--- Data for the task ---

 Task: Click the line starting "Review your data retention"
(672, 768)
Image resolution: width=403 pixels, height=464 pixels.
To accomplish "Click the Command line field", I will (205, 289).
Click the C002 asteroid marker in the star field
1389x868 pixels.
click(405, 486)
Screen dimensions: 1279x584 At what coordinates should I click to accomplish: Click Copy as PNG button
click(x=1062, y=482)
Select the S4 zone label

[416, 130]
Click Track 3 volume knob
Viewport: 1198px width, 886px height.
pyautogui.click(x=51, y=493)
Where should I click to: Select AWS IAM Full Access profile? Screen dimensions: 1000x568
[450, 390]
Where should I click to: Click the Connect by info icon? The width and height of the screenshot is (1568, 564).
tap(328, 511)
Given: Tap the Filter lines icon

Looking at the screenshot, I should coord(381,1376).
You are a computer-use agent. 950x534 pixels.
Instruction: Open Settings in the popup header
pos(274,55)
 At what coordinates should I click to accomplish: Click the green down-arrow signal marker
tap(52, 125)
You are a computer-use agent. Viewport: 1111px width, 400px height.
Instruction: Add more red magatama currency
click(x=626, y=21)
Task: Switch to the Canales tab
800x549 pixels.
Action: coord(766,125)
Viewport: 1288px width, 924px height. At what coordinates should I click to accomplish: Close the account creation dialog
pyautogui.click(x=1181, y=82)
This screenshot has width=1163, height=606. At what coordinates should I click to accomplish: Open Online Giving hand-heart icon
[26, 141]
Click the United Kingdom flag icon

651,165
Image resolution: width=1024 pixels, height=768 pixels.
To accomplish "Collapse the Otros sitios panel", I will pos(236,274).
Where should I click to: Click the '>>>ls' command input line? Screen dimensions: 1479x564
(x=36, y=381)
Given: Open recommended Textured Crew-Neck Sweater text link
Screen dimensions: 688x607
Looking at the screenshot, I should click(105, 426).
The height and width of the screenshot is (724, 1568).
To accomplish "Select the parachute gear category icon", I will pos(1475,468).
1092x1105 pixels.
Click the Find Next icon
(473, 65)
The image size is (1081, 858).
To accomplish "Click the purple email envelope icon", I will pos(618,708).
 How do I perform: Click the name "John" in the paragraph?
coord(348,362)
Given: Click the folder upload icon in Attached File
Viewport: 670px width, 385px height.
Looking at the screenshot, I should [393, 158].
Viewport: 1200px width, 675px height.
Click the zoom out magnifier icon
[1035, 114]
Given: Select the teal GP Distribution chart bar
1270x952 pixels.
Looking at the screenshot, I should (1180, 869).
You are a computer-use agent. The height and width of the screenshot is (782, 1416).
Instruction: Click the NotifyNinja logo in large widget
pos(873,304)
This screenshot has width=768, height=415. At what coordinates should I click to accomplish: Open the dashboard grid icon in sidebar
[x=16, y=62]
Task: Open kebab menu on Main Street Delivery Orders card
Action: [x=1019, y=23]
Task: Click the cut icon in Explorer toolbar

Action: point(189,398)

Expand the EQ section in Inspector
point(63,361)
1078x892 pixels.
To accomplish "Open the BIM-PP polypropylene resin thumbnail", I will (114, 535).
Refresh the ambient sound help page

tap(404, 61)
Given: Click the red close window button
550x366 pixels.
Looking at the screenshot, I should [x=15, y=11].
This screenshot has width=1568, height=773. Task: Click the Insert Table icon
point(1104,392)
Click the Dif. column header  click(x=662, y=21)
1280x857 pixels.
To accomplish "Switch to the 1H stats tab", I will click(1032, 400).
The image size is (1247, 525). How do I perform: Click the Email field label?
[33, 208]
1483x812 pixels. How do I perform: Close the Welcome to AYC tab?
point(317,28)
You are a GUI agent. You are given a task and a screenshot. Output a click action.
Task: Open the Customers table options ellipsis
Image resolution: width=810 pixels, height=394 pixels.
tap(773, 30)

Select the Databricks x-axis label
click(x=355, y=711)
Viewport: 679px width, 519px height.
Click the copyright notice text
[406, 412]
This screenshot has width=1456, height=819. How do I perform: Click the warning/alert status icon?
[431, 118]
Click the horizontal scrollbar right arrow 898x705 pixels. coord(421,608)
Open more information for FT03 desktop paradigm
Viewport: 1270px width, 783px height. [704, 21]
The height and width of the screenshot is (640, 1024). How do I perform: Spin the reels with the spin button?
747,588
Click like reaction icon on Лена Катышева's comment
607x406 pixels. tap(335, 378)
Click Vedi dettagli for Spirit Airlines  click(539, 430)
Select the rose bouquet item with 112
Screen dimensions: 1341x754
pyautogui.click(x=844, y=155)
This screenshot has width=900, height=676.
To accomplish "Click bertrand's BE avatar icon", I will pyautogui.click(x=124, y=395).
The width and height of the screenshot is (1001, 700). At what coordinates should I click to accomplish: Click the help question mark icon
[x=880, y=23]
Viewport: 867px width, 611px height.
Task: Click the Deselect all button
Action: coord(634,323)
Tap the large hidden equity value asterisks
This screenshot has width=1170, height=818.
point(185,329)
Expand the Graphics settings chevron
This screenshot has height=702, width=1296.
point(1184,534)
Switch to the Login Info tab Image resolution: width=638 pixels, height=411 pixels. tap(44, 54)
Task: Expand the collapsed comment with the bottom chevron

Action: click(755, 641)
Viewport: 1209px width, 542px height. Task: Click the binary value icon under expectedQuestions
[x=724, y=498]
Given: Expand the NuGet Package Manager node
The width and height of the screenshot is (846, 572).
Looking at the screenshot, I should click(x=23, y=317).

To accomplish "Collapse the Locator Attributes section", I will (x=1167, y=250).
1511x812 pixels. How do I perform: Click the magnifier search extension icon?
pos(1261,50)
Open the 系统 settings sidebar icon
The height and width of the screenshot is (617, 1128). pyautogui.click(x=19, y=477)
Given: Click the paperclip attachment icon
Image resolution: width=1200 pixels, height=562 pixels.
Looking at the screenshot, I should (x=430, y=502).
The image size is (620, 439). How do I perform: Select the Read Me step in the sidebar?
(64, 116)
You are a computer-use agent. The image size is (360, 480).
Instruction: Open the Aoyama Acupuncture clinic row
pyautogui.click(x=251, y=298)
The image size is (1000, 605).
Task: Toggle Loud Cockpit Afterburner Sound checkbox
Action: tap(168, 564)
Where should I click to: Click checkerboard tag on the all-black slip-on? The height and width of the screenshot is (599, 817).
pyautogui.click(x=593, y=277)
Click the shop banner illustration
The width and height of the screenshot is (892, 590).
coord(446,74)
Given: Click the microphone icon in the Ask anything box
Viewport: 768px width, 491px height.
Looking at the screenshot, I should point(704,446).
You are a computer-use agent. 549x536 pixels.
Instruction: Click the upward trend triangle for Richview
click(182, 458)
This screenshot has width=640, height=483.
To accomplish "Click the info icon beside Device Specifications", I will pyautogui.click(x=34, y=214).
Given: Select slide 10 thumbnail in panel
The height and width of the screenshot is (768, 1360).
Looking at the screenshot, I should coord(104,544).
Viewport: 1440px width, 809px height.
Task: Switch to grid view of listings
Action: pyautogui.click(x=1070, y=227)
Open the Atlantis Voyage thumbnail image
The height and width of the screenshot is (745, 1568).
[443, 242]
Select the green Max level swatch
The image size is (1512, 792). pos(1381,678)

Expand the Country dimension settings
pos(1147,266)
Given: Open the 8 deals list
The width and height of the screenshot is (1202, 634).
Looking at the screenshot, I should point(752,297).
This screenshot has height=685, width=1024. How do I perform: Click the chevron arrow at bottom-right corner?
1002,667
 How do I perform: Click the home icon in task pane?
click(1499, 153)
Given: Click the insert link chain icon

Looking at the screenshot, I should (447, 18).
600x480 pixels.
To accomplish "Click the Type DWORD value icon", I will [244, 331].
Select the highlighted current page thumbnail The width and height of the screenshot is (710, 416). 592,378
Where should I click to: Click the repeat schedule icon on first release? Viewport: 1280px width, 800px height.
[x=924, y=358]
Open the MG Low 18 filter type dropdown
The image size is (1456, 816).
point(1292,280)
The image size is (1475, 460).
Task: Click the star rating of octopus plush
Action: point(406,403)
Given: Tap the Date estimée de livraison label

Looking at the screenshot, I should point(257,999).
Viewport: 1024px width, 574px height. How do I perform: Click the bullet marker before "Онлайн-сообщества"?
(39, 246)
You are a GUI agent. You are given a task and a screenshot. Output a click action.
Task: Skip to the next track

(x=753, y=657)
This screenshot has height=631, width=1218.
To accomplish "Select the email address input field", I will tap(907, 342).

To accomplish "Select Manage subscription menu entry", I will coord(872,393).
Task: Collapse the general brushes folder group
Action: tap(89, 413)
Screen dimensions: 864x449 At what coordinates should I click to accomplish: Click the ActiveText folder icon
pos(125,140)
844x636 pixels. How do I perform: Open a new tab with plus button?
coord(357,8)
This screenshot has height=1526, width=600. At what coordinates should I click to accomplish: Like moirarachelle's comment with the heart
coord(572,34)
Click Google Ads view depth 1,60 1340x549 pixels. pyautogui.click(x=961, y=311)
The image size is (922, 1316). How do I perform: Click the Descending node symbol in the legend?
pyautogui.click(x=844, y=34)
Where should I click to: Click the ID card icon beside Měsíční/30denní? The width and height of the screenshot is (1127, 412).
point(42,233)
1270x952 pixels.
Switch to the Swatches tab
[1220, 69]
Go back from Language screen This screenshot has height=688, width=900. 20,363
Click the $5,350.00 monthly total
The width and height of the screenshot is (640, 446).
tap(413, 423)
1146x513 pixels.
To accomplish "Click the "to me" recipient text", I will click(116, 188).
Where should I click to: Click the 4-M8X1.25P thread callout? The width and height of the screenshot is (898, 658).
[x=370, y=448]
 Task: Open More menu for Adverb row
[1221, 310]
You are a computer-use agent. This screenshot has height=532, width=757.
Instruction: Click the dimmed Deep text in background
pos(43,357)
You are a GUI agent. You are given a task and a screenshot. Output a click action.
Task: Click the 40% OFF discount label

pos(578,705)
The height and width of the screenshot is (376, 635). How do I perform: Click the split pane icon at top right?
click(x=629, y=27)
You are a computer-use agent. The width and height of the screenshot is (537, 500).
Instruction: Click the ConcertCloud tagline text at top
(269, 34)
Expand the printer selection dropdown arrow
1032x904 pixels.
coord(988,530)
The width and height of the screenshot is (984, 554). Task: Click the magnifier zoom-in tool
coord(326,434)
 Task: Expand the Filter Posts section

---

The word "thumbnail" appears in some lines of the data; state how many such lines there are, and nothing further.

4